Isla Magueyes (Isle of Maguey) is a  island  from the southwest coast of the island of Puerto Rico. It is encircled with mangrove and has an interior of dry scrub habitat, where it gets its name. It is named for the presence of many century plants or maguey (Agave americana). The surrounding shelf of the island is mostly coral reef. There are buildings on the western end of the island associated with the Department of Marine Sciences, University of Puerto Rico at Mayagüez. UPR- Mayagüez is an important center in the Atlantic region for the study of tropical marine science due to its location, facilities, and first-rate researchers.
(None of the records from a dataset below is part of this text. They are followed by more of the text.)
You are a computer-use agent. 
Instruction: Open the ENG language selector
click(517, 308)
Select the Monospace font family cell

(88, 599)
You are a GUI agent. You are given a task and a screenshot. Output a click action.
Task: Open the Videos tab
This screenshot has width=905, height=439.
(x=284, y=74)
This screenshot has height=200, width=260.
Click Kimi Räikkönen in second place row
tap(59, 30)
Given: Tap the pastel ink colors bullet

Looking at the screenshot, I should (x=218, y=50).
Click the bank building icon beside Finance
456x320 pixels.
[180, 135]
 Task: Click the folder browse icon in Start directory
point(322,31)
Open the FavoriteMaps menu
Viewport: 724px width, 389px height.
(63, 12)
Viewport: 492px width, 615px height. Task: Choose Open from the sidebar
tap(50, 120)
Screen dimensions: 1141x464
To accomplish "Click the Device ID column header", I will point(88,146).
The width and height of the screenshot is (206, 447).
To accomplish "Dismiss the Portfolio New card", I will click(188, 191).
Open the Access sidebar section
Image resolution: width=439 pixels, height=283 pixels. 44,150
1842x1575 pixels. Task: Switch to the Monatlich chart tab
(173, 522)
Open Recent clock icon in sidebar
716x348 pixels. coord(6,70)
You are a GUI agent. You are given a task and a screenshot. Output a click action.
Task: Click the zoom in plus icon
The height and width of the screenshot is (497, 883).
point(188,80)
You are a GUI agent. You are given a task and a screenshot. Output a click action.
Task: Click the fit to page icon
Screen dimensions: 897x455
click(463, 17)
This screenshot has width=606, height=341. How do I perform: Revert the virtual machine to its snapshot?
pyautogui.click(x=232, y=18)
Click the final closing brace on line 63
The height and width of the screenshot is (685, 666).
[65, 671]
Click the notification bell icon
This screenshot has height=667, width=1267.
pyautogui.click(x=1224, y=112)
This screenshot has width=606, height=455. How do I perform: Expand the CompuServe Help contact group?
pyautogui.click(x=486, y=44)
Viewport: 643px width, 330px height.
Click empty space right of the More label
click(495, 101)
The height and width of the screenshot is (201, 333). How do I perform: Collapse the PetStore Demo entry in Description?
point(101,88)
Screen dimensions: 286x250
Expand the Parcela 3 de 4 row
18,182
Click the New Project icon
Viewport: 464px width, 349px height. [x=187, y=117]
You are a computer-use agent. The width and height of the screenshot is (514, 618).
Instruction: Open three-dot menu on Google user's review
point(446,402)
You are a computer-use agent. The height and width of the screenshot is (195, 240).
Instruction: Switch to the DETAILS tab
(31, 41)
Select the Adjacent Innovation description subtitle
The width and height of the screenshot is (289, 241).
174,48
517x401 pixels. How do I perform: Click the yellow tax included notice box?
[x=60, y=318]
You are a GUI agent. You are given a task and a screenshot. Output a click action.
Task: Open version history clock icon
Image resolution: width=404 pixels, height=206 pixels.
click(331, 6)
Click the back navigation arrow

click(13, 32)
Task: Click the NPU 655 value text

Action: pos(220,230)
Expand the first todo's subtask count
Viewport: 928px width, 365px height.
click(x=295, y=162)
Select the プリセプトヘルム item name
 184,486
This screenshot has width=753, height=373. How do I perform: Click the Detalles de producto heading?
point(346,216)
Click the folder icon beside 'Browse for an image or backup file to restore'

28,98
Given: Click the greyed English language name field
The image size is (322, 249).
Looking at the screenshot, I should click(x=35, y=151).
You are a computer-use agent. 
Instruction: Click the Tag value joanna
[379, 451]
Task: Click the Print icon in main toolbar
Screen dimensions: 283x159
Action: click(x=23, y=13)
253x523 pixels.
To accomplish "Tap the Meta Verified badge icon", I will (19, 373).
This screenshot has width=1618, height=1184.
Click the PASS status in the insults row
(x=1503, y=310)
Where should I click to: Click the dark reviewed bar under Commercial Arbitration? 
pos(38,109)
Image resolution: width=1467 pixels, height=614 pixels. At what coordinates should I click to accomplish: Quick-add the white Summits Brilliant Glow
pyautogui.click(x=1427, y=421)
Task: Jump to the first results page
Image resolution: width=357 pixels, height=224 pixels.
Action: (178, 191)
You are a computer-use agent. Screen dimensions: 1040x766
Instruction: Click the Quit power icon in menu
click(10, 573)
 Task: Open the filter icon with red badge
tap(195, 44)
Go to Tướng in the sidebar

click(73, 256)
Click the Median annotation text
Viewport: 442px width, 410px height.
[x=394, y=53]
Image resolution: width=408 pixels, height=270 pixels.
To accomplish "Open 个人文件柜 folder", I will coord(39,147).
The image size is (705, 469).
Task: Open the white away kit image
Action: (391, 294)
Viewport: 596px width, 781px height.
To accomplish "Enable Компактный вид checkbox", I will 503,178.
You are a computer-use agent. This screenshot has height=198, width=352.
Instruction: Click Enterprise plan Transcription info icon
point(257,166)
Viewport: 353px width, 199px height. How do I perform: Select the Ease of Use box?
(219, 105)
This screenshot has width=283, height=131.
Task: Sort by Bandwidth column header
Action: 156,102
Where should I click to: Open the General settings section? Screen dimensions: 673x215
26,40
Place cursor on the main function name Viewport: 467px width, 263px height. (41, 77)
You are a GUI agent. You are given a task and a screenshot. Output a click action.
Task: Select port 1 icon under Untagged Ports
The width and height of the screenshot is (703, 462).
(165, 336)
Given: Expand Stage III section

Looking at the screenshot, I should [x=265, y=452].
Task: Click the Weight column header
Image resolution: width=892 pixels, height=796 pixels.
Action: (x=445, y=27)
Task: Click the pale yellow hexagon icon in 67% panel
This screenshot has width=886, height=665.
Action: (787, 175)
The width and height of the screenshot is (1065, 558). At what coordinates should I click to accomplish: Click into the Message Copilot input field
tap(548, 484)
The research facilities includes the Puerto Rico Water Resources and Environmental Research Institute, the Caribbean Coral Reef Institute (CCRI), the Research and Development Center, the Agricultural Research Station and the Caribbean Atmospheric Research Center (ATMOSCarib).

Fauna
A free-ranging colony of feral Cuban iguanas, released from a zoo that was closed on the island in the 1950s inhabit all parts of the island. While the iguanas are endangered in their native Cuba and are currently protected by the US Endangered Species Act, there has been talk of eliminating or reducing the population here as they are considered an invasive species. Currently dogs, cats, and most tourists are barred from the island to protect the iguanas. This has turned the island into somewhat of an unofficial bird sanctuary and brown pelicans, cattle egrets, and herons are commonly observed here.

The iguana colony has been used as a research control group for various experiments concerning animal communication and evolution.